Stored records
###
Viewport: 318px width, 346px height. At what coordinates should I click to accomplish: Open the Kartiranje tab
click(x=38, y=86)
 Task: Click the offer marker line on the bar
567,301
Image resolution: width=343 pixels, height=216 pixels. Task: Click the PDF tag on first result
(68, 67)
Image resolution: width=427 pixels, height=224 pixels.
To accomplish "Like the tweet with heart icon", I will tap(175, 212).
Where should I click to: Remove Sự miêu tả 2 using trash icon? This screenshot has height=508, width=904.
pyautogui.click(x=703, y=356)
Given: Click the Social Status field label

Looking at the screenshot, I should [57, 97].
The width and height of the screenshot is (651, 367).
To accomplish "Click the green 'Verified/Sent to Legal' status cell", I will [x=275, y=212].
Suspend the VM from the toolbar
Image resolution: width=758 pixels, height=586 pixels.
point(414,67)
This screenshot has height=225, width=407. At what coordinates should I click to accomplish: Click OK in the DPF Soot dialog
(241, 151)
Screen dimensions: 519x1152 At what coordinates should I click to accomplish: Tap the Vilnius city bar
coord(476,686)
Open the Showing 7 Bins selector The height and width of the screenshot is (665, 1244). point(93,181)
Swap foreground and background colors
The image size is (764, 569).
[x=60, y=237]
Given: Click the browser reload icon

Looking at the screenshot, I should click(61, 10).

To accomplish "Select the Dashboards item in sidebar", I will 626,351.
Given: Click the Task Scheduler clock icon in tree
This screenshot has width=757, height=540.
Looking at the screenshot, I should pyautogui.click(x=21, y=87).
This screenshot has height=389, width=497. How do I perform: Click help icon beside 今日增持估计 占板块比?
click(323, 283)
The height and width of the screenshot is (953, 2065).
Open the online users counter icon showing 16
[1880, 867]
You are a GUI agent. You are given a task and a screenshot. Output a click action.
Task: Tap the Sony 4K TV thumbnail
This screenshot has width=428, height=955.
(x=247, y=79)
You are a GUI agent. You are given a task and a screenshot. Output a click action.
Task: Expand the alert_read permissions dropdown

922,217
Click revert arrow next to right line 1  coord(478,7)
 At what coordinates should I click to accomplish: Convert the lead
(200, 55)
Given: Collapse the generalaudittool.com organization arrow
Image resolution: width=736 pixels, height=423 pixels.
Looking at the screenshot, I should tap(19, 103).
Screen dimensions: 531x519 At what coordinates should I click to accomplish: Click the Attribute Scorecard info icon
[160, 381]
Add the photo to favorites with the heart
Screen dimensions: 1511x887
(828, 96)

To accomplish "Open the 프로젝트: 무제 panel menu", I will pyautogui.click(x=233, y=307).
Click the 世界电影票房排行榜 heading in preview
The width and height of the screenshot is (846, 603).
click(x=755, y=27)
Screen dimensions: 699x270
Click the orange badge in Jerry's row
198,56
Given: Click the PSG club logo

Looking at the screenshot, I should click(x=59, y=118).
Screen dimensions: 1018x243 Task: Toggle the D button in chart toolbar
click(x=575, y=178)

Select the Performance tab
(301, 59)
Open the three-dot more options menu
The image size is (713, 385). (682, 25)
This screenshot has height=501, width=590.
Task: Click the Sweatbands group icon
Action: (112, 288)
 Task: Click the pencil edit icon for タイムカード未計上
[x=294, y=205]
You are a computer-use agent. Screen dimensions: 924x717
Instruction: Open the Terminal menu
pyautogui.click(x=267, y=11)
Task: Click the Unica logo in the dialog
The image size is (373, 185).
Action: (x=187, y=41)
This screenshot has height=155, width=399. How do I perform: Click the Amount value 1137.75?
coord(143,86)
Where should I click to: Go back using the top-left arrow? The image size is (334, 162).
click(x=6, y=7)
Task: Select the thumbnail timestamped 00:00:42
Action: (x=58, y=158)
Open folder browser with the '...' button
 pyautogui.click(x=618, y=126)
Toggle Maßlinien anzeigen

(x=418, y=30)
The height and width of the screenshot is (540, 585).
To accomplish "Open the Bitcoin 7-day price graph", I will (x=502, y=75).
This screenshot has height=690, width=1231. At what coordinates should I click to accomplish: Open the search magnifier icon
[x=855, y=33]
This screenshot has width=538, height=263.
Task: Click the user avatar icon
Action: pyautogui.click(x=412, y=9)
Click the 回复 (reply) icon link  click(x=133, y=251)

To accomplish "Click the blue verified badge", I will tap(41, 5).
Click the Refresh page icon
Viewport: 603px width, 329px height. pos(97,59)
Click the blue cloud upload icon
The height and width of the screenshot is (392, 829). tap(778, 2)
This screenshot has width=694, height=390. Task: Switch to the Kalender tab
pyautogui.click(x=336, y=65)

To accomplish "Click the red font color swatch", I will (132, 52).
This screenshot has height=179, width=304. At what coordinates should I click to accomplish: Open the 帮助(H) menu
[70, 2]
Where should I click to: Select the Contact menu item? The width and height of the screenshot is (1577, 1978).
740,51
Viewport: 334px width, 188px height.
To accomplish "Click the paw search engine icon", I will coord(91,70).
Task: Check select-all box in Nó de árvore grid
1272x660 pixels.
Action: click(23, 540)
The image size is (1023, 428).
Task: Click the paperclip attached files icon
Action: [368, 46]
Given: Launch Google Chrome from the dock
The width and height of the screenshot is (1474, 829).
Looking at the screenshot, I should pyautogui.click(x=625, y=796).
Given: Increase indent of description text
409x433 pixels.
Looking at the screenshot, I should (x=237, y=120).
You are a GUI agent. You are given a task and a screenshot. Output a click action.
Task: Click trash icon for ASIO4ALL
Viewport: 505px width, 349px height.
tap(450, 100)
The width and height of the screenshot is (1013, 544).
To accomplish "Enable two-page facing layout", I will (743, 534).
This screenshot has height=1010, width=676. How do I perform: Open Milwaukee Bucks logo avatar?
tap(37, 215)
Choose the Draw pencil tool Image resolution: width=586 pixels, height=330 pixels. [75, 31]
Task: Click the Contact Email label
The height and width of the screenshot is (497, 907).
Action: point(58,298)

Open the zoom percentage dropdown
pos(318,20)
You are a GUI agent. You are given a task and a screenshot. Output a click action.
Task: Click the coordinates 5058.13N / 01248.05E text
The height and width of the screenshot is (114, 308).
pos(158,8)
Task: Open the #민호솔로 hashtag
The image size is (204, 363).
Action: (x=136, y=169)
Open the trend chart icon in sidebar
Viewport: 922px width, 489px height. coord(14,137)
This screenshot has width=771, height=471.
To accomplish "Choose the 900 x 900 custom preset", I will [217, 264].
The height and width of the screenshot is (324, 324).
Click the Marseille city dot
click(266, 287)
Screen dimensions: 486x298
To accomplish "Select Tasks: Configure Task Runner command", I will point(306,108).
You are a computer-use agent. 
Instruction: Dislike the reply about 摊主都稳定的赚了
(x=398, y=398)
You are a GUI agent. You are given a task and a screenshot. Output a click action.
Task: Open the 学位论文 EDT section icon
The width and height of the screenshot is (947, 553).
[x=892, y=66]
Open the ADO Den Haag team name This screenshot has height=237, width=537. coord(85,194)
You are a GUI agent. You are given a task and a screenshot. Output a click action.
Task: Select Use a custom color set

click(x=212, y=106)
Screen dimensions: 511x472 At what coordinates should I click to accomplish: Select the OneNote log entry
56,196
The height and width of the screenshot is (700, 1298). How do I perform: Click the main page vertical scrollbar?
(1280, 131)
###
The lines to extract from the data above begin with the line containing "The image size is (373, 185)." and end with the line containing "Click the 回复". Extract them exactly, including both.

**Written reply**:
The image size is (373, 185).
Action: (x=187, y=41)
This screenshot has height=155, width=399. How do I perform: Click the Amount value 1137.75?
coord(143,86)
Where should I click to: Go back using the top-left arrow? The image size is (334, 162).
click(x=6, y=7)
Task: Select the thumbnail timestamped 00:00:42
Action: (x=58, y=158)
Open folder browser with the '...' button
 pyautogui.click(x=618, y=126)
Toggle Maßlinien anzeigen

(x=418, y=30)
The height and width of the screenshot is (540, 585).
To accomplish "Open the Bitcoin 7-day price graph", I will (x=502, y=75).
This screenshot has height=690, width=1231. At what coordinates should I click to accomplish: Open the search magnifier icon
[x=855, y=33]
This screenshot has width=538, height=263.
Task: Click the user avatar icon
Action: pyautogui.click(x=412, y=9)
Click the 回复 (reply) icon link  click(x=133, y=251)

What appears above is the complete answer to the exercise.